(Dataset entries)
________
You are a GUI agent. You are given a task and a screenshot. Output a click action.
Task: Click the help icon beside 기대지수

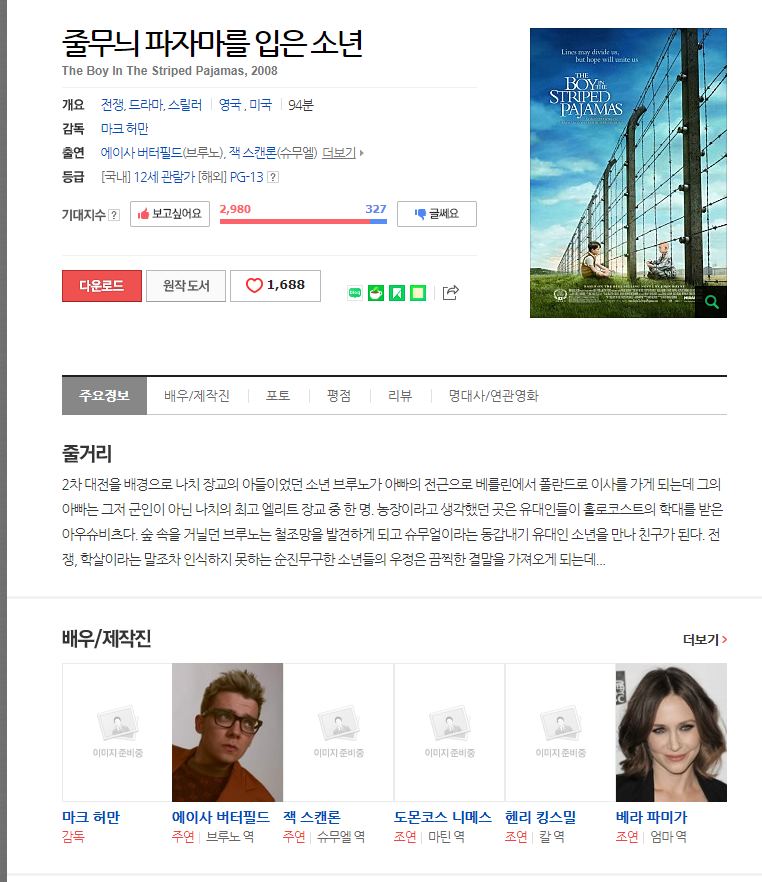point(114,215)
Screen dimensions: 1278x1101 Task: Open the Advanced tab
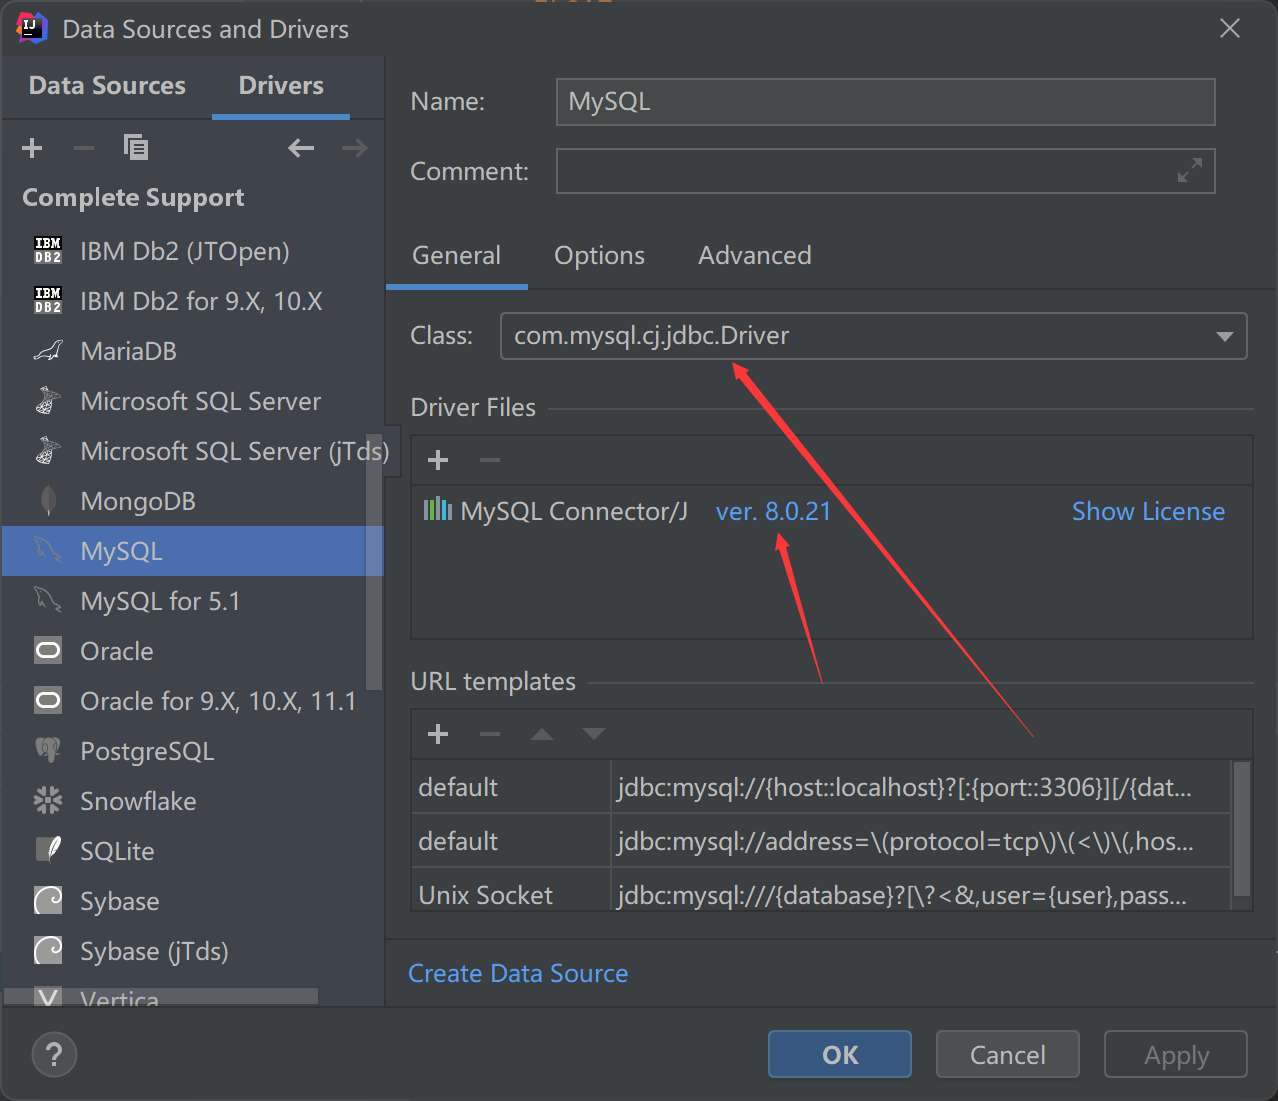click(754, 255)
________
Problem to work on
Each entry must be reproduced word for word, and any image among them left out.

Task output
You are a GUI agent. You are given a task and a screenshot. Output a click action.
Task: Click the help icon beside 기대지수

point(114,215)
Screen dimensions: 1278x1101 Task: Open the Advanced tab
click(754, 255)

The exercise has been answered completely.